Three months later, Jean got a call from Shoe, a man who occasionally paid her for freelance work.
“You know a girl called Zizi, right?” he asked.
“I’ve done some business with her.”
“We need her to tell us where Dr. Flesher is.”
“Flesher is back?”
“We’re pretty sure he is, and Zizi is buying off him—high quantity.”
Flesher was a gastroenterologist who seemed to have no trouble getting massive amounts of opioids directly from the manufacturer. He’d disappeared the year before, but rumors persisted.
“Put a tail on Zizi,” Jean said.
“She’s slippery.”
“Then get rough. You’re the gangster. Can’t you put fear in her heart?”
“We don’t operate that way.”
Shoe had no hard men on his payroll. As far as Jean knew, he didn’t even own a gun. Instead he relied on temp workers like Jean for anything even a little bit ugly. This was going to sink him eventually, but, as long as it lasted, Jean was happy for the work.
“You think you can help?” he asked. “Fourteen grand if we can find him.”
“Yeah. I got an idea.”
Zizi was built like a 13-year-old boy. She and Jean had waited tables in the same bar when they were very young. Late nights serving drunk idiots, they were pretty close for a summer, sharing stories of first loves, worst embarrassments, greatest fears. Jean’s worst fear was that an essential piece of humanity was missing from her soul. Zizi was scared of something much more tangible and slimy. Jean gave her a call.
“I’m taking this improv class,” Jean said.
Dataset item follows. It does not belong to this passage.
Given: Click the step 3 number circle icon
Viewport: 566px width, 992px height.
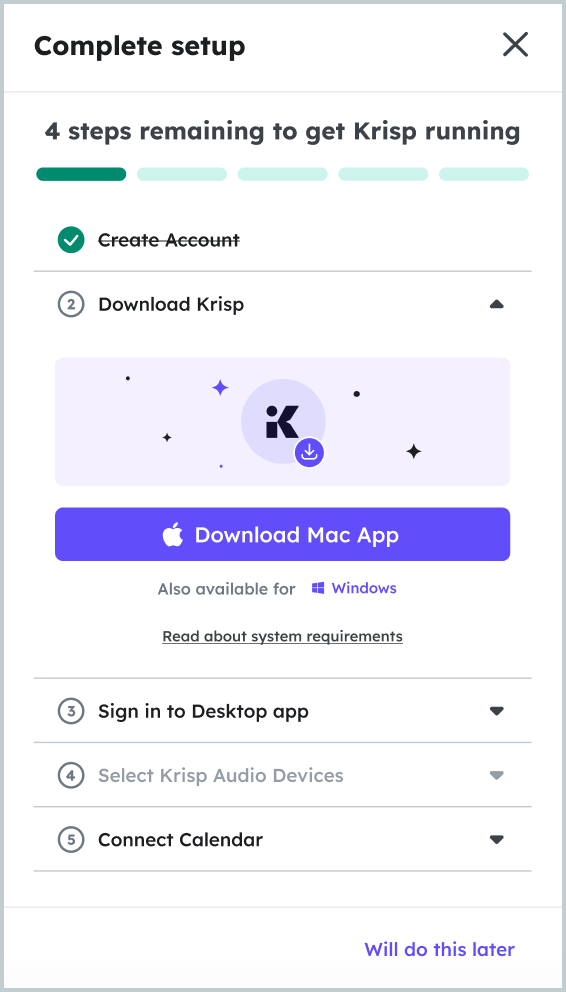Looking at the screenshot, I should click(71, 711).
“Improv? Like you do little skits?”
“Yes, we do skits. These kids like to party. Are you selling?”
“Selling what?”
“Vicodin, Percocet. It’s mostly rich girls who’ll pay whatever you ask. You want to get together and talk about it?”
“Sure, let’s have a drink.”
Zizi was free Friday at seven and willing to come to the address that Jean provided.. Friday morning, Jean called Anders.
“Hello, this is Jean. A few months ago we—”
“Yes, of course, Jean. I remember.”
“I’ve been thinking about you.”
“I think about you as well,” Anders said. “Often.”
“What if I made you dinner? Tonight?”
“Dinner? I was going to—”
“Let me cook for you.”
“. . . Yes, I’d like that.”
That afternoon, Jean shaved her legs then went out and bought a pound and a half of sirloin steak and a ton of vegetables at the supermarket. At the hardware store, she bought a door jamb. Anders didn’t try to shake hands or hug when she arrived at his place, and Jean carried all her bags into the kitchen. He followed and watched as she unloaded food onto the counter.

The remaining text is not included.